■ WORK REQUIRED: Copy out each line of the material exactly. Pictures do not belong in the copy.

■ DATASET EXTRACT:
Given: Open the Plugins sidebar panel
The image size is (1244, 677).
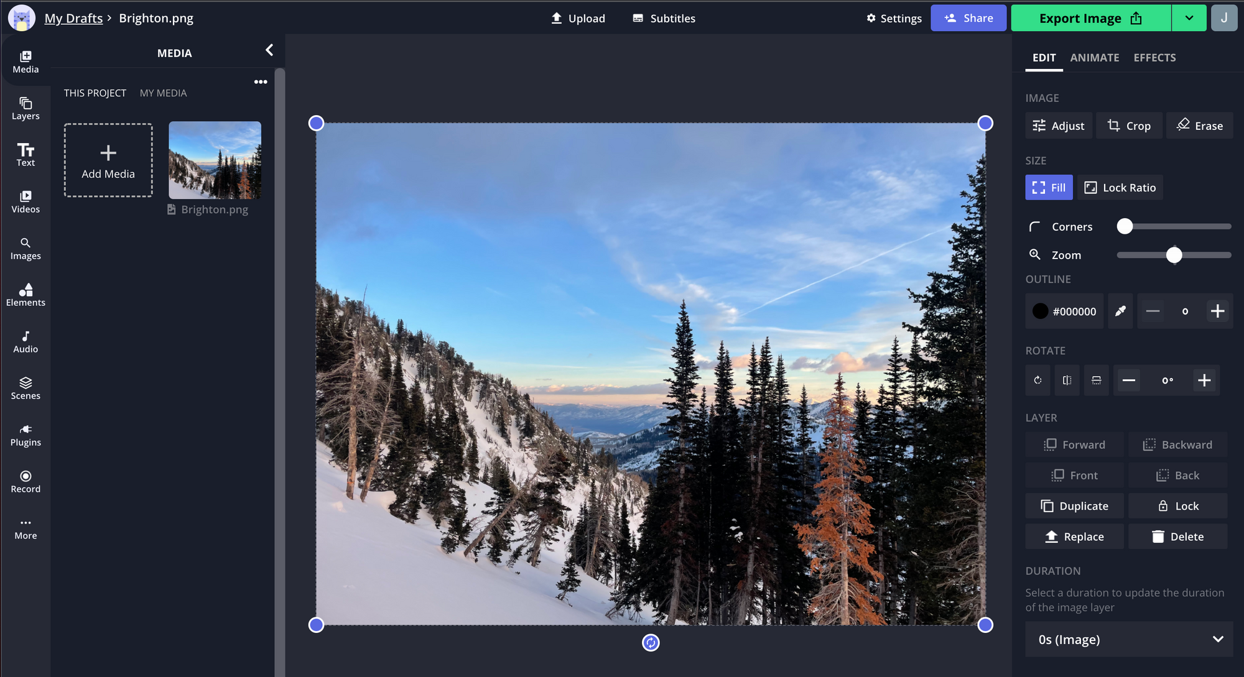Looking at the screenshot, I should coord(26,435).
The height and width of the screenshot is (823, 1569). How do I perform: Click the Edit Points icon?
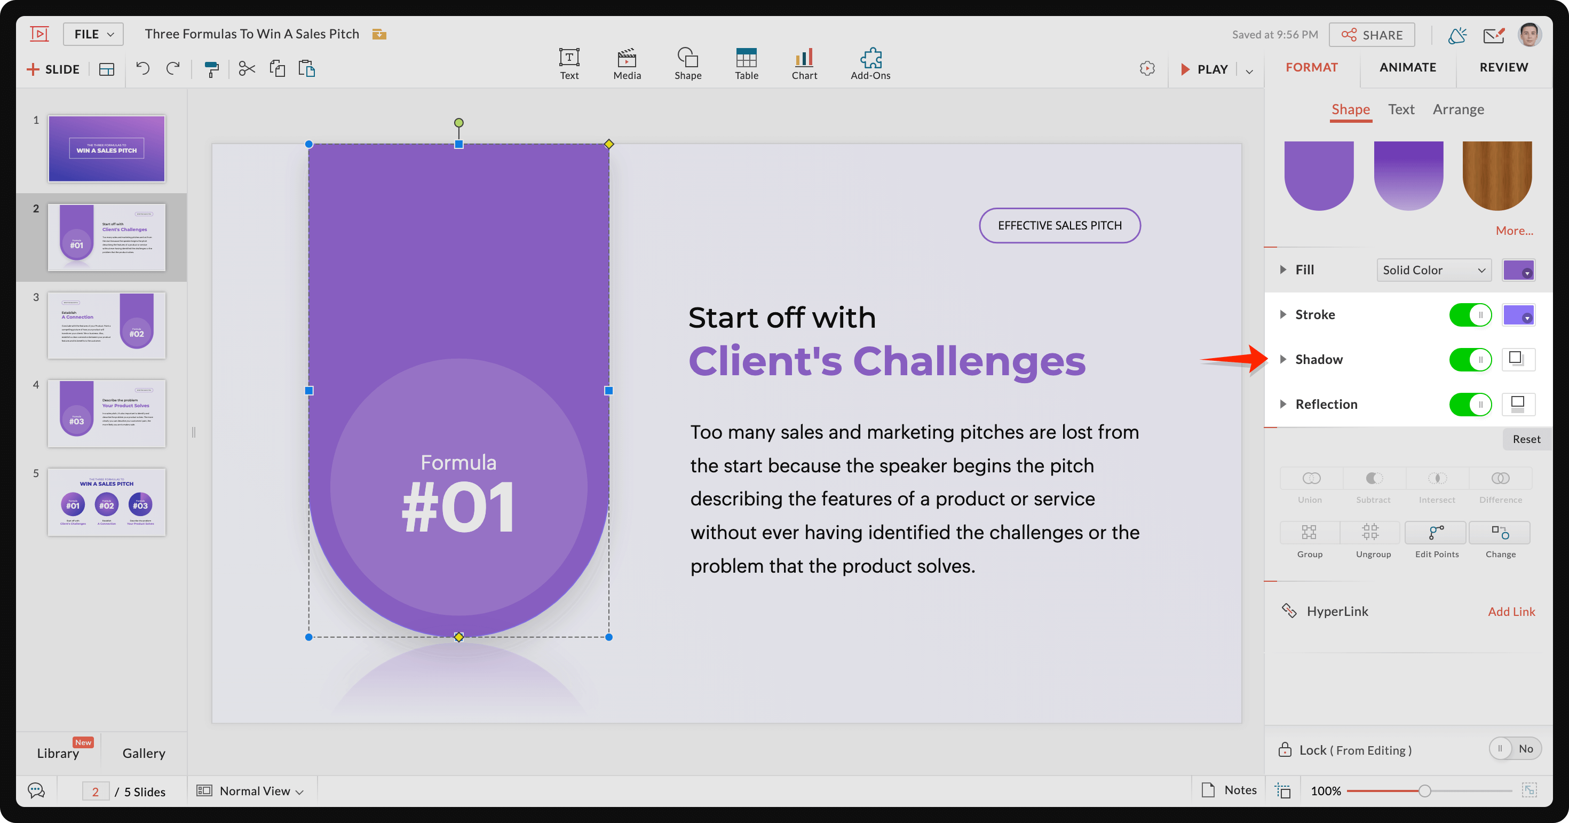(x=1436, y=533)
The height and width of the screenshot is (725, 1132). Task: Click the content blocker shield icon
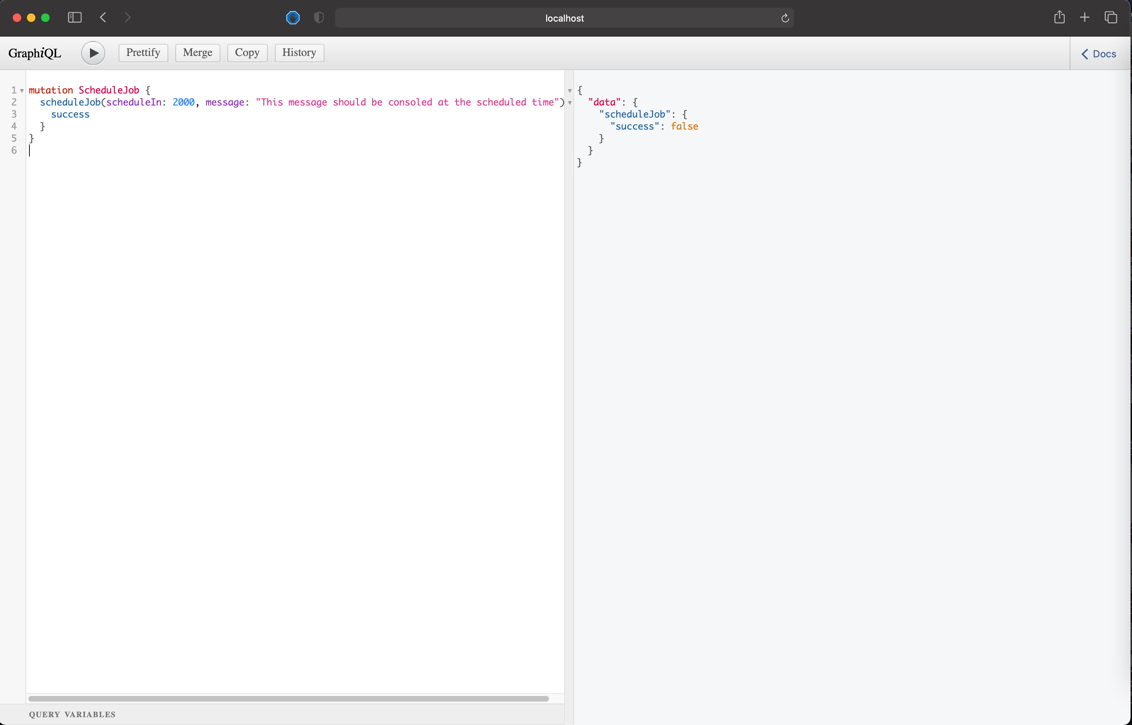(318, 18)
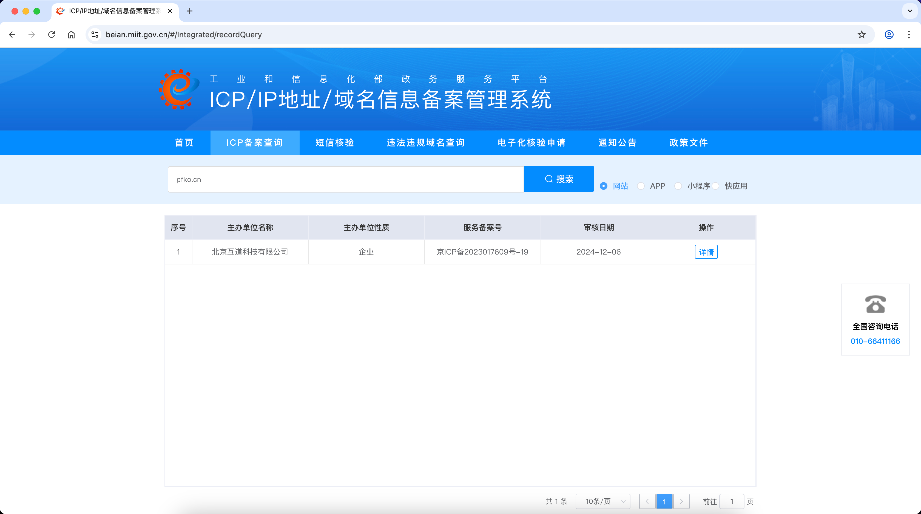Viewport: 921px width, 514px height.
Task: Reload the page with refresh icon
Action: [51, 34]
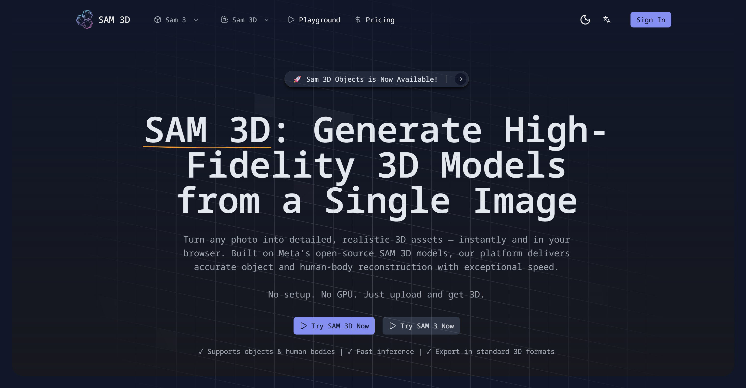Viewport: 746px width, 388px height.
Task: Click the chip icon beside Sam 3D
Action: (224, 20)
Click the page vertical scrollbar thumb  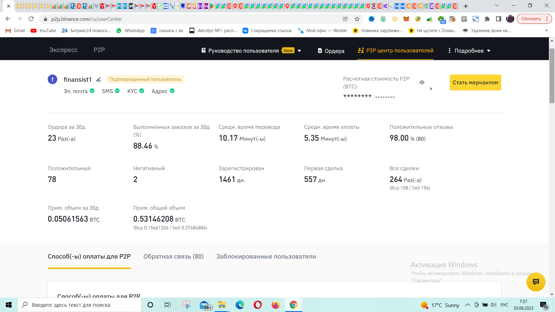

■ COMPLETED EXERCISE:
Given: Open the Plugins sidebar panel
The image size is (1244, 677).
Looking at the screenshot, I should coord(26,435).
The height and width of the screenshot is (823, 1569). How do I perform: Click the Edit Points icon?
(x=1436, y=533)
The height and width of the screenshot is (725, 1132). Task: Click the content blocker shield icon
(318, 18)
Viewport: 921px width, 514px height.
Task: Reload the page with refresh icon
Action: [51, 34]
Viewport: 746px width, 388px height.
Task: Click the chip icon beside Sam 3D
Action: (224, 20)
Click the page vertical scrollbar thumb  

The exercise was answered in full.